Shor's algorithm versus Grover's

Quantum computers use qubits that can represent multiple states simultaneously, unlike classical bits limited to 0 or 1. This enables solving certain maths problems much faster.

Shor's algorithm can crack public-key systems like ECDSA – the signature method used to authorize Bitcoin and Ethereum transactions – by quickly deriving private keys from exposed public keys. In simple terms, it acts like an ultra-efficient map that instantly reveals a hidden path classical computers would take years to find.

Grover's algorithm offers only a modest quadratic speedup for search tasks, such as trying many possibilities to break hashes. The overhead makes it largely impractical for threatening Bitcoin's proof-of-work mining or other core functions in the near term, the report says.

The Coinbase advisory paper expresses high confidence that fault-tolerant quantum computers will eventually arrive but stresses no precise timeline exists. NIST, the US standards body, targets full post-quantum migration by 2035 to guard against "harvest-now-decrypt-later" attacks, where data is stolen today for future decryption.

Recent Google research, involving Ethereum Foundation researcher Justin Drake as co-author, sharpens the case for preparation without creating panic. It optimizes Shor's algorithm for the secp256k1 curve used in Bitcoin and Ethereum, requiring as few as 1,200 logical qubits in one variant.

Exposed assets create clear risks

Bitcoin (BTC) faces notable exposure where public keys are visible. Roughly 6.9mn BTC sit in vulnerable unspent outputs, including about 1.7mn BTC in old Pay-to-Public-Key addresses – many potentially abandoned early "Satoshi-era" coins, according to the report.

Ethereum wallets (externally owned accounts) rely on ECDSA, with keys often revealed after spending. Its consensus layer uses BLS signatures also at risk. Similar concerns apply to layer-2 solutions and certain privacy tools.

Other chains show progress. Solana offers Winternitz vaults for protection. Algorand has run post-quantum transactions using FN-DSA. Aptos lets users switch to SLH-DSA keys without moving assets.

Bitcoin Core developers discuss proposals like BIP-360 to better hide keys, with some viewing quantum risk as secondary to everyday issues like fees and scaling.

Migration paths balance security, performance

The report recommends hybrid "1-of-2" approaches that accept either current or post-quantum signatures, allowing gradual upgrades at low immediate cost to users. Ethereum eyes ML-DSA precompiles and account abstraction, with Drake calling it a "clean slate" chance to remove technical debt and build the first major post-quantum financial system.

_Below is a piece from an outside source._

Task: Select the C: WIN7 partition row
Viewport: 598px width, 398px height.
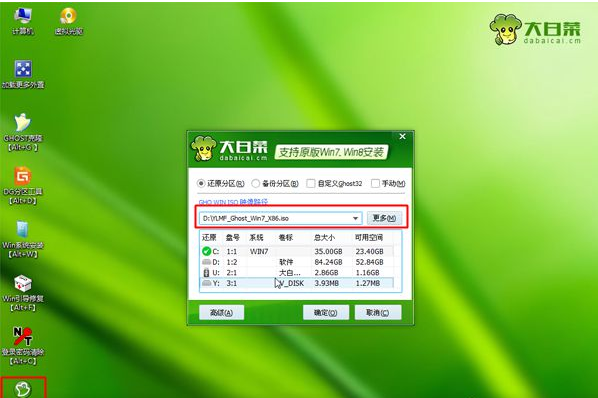Action: [297, 251]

New signatures like SLH-DSA are much larger – up to thousands of bytes versus 64 for common alternatives – which could raise fees or slow networks if not handled carefully through aggregation techniques such as SNARKs, the report said.

Abandoned assets raise governance questions. Options include a flag day to revoke exposed funds (risking backlash) or treating them as incentives for quantum development monitoring.

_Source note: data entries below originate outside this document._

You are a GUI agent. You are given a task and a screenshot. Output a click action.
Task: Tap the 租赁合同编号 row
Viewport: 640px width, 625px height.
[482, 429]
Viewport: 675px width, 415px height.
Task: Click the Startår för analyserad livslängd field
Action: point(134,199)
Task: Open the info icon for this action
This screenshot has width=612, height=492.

Forward-looking implications for networks and investors

Upgrades may influence competition, with Ethereum's dedicated team and 2029 target potentially giving it an edge. Bitcoin's decentralized process could move slower but benefits from ongoing research.

Short-term effects might include higher fees or storage needs during transition, plus wallet and exchange costs for new key management. Long-term gains could come from quantum advances in simulation and optimization.

The report urges major networks to publish clear roadmaps soon, coordinate on handling dormant assets, and invest in efficient quantum-resistant tools. Investors should track milestones and favour proactive projects while avoiding address reuse on Bitcoin.

With standardized post-quantum algorithms already available, the industry has the building blocks. The Coinbase board emphasizes acting early to turn a potential weakness into stronger, future-proof infrastructure.